Convert the entries from the line with "This screenshot has" up to and including the line with "tap(1456, 45)" into a JSON list of strings, one string per line, with blank lines omitted.

**MATERIAL PROVIDED**
--- Start ---

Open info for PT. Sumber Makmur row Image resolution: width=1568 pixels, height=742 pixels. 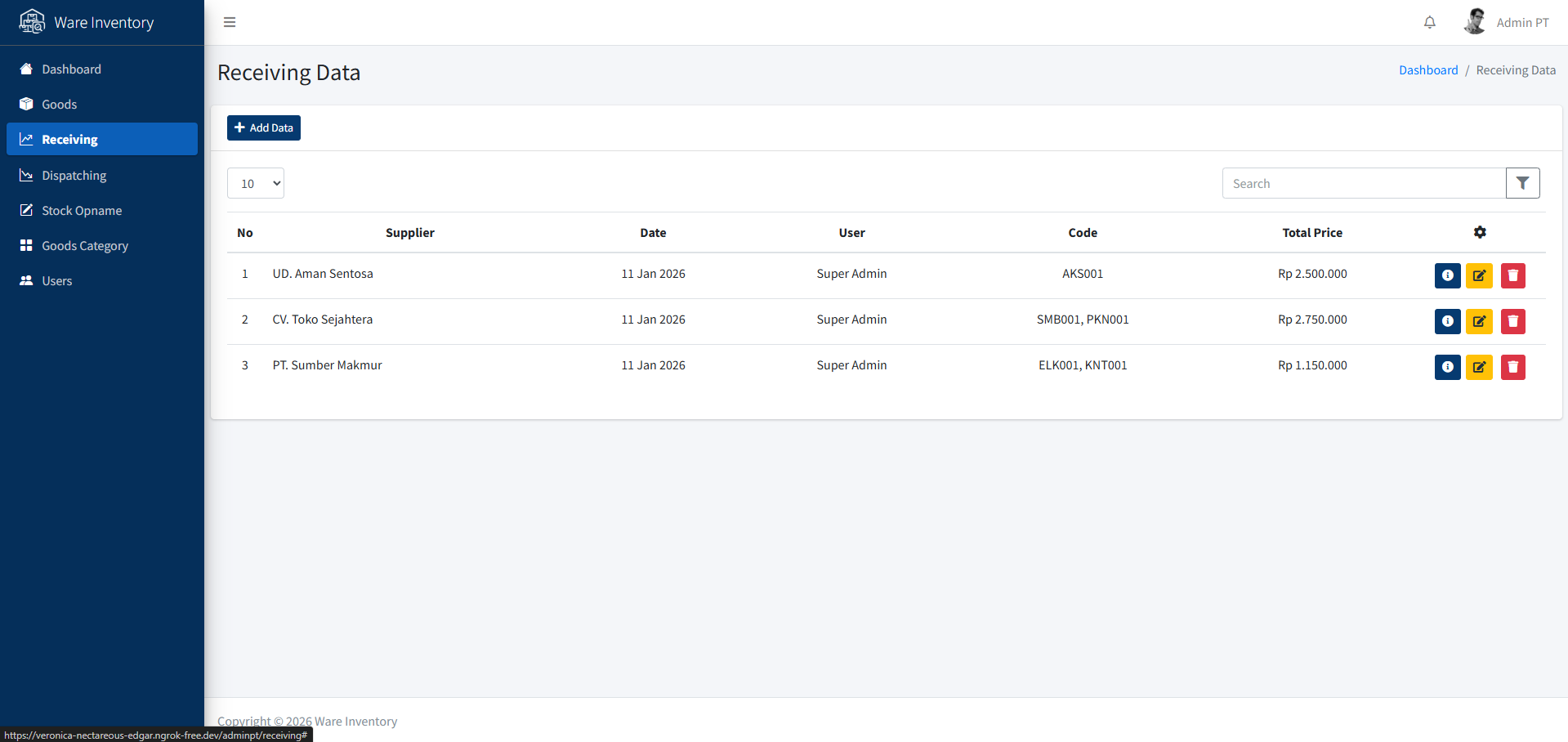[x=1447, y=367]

--- End ---
--- Start ---

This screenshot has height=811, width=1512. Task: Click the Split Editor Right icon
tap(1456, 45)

--- End ---
--- Start ---

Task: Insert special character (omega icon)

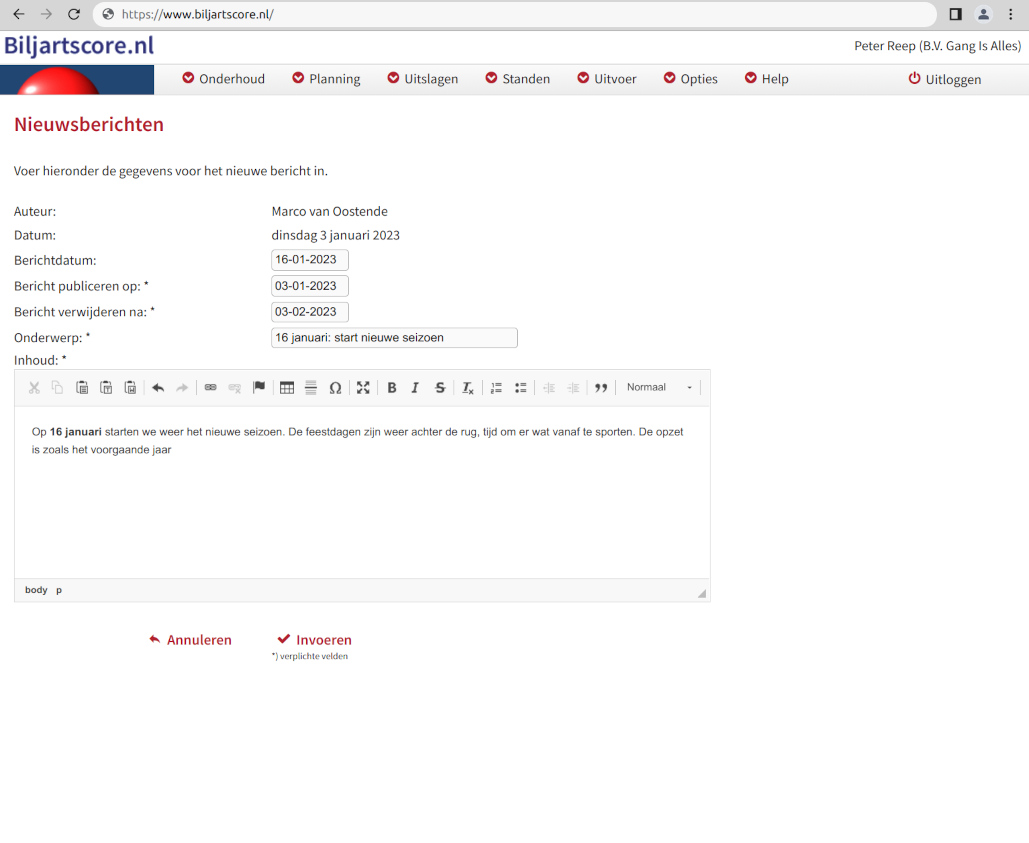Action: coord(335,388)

--- End ---

**SOLUTION TO THE PROBLEM**
[
  "This screenshot has height=811, width=1512. Task: Click the Split Editor Right icon",
  "tap(1456, 45)"
]